The film debuted at SXSW in March, and was a box office success upon its US release, scoring the highest post-pandemic location average for a film on 10 screens or more, with $51,625 (it is now up to $12m). Produced by MGM, the film was released by United Artists Releasing in the US. Speculation that it could launch solely on Amazon Prime Video in the UK and Ireland was ended when Warner Bros picked up theatrical rights for the territory last month.
Bottoms is US director Seligman’s second feature, after 2020’s Shiva Baby, also starring Sennott, which won the John Cassavetes award at the Film Independent Spirit Awards.

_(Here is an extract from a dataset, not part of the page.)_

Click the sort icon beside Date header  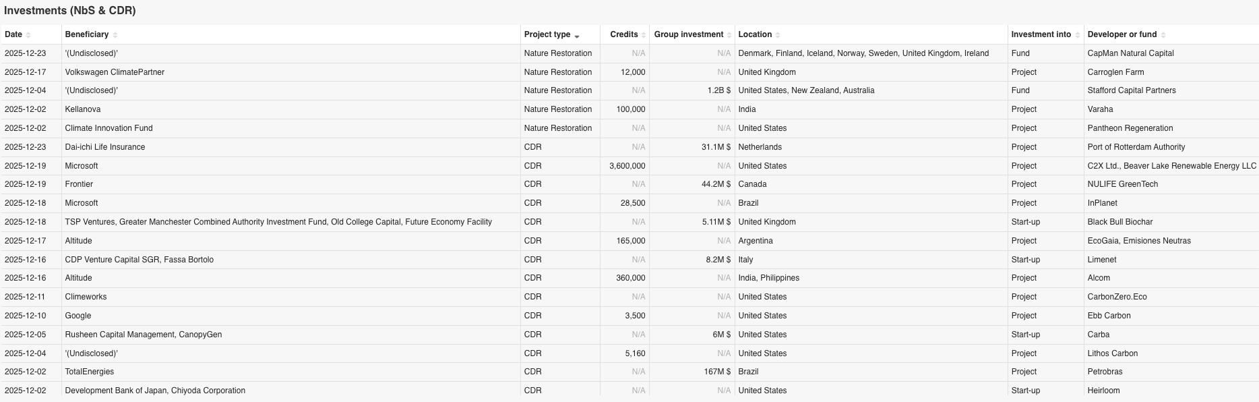point(28,35)
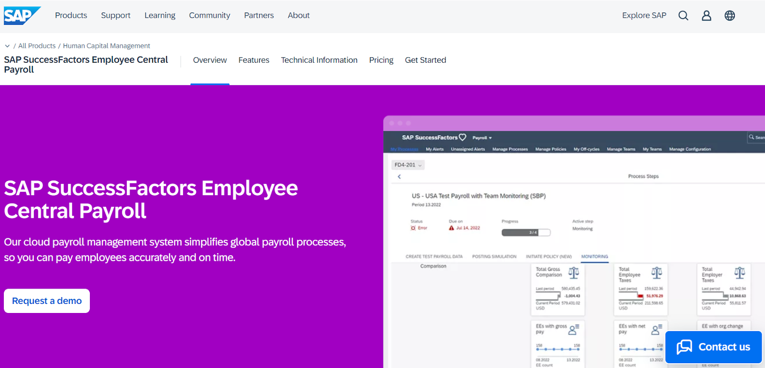Open the About menu

pos(298,15)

The Royal Hotel is the fourth feature from Australian filmmaker Green, and follows two backpackers who take a job in a remote Australian pub; only to be confronted with unruly locals and a situation beyond their control.
Produced by UK-Australian company See-Saw Films,The Royal Hotel debuted at Telluride in September, before going on to Toronto, London, and playing as the opening night of SXSW’s Sydney offshoot event last month. Ozark star Julia Garner and Jessica Henwick lead the cast.

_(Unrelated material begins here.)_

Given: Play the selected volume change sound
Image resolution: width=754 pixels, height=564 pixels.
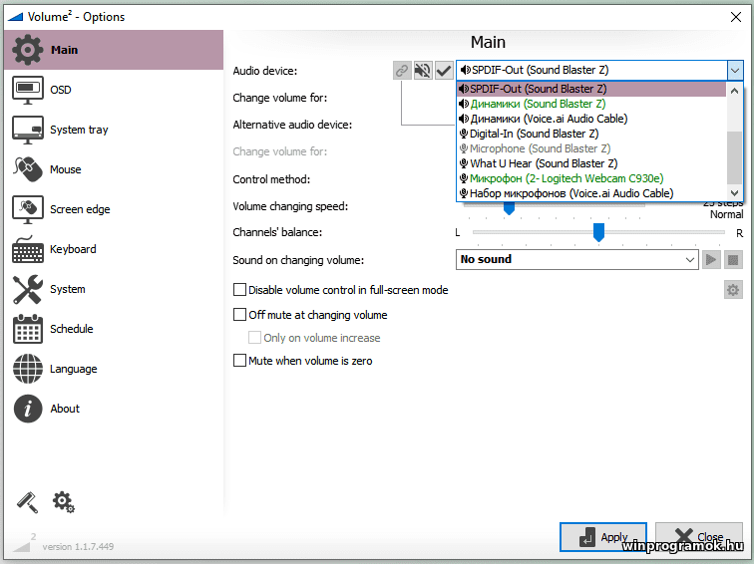Looking at the screenshot, I should (711, 260).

With The Royal Hotel starting in 250 sites through Universal, the three widest opening titles of the weekend are all directed by women – a rare occurrence, with the majority of wide-opening releases still directed by men.
It is Green’s first film to receive a significant theatrical rollout; her second feature Casting JonBenet launched straight to Netflix, while The Assistant – nominated for three Film Independent Spirit Awards – fell foul of the pandemic, launching online in the UK and Ireland in May 2020.
Beckett in cinemas
Sky Cinema is starting James Marsh’s Dance First in 77 sites, with booking handled by Studiocanal. Directed by UK filmmaker James Marsh, the biographical drama takes in many parts of the life of Irish literary giant Samuel Beckett, including his time in Paris, and as a recluse. Gabriel Byrne plays Waiting For Godot writer Beckett; the film had its world premiere at San Sebastian in September.

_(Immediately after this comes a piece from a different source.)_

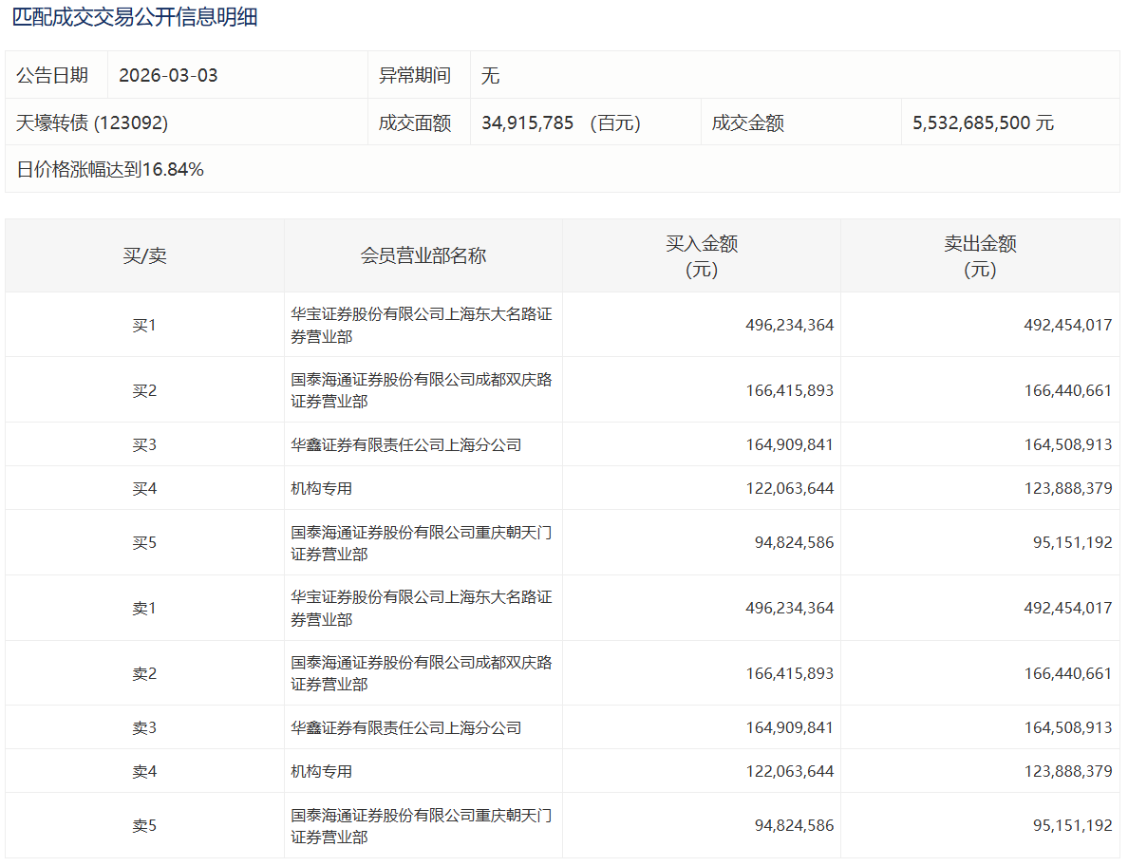Click the 成交金额 value 5,532,685,500 元
The width and height of the screenshot is (1128, 866).
[983, 122]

Curzon is opening Nicolas Philibert’s documentary On the Adamant, about the patients and caregivers at a Parisian psychiatric centre. The film became a rare documentary to win the Berlinale Golden Bear in February, going on to play festivals in Geneva, Vilnius, Istanbul, Beijing, Sydney, Karlovy Vary, London and Sao Paulo. Parkland Entertainment has Tim Mielants’ romantic drama Nobody Has To Know starring Bouli Lanners and Game Of Thrones’ Michelle Fairley, on 60 screens
Limited releases includeStolen, the first feature film since 2007 from Margo Harkin, in eight cinemas through Wildcard Distribution; action thriller Deep Fear on 10 screens through Jade Films; Hong Kong horror It Remains in 10 cinemas through Trinity/CineAsia; and UK comedy The Bystanders in one site through Screenbound Pictures.
Netflix is starting George C. Wolfe’s Rustin, with Colman Domingo receiving awards buzz for his portrayal of civil rights activist Bayard Rustin; while Apple has sci-fi romance Fingernails from Apples director Christos Nikou, starring Jessie Buckley, Riz Ahmed and Jeremy Allen White. Neither Netflix nor Amazon share site figures.
Universal’s Five Nights At Freddy’s leads the holdovers after a strong first session; while Martin Scorsese’s Killers Of The Flower Moon is also performing well for Paramount, and Trafalgar Releasing’s Taylor Swift: The Eras Tour will extend its event cinema record.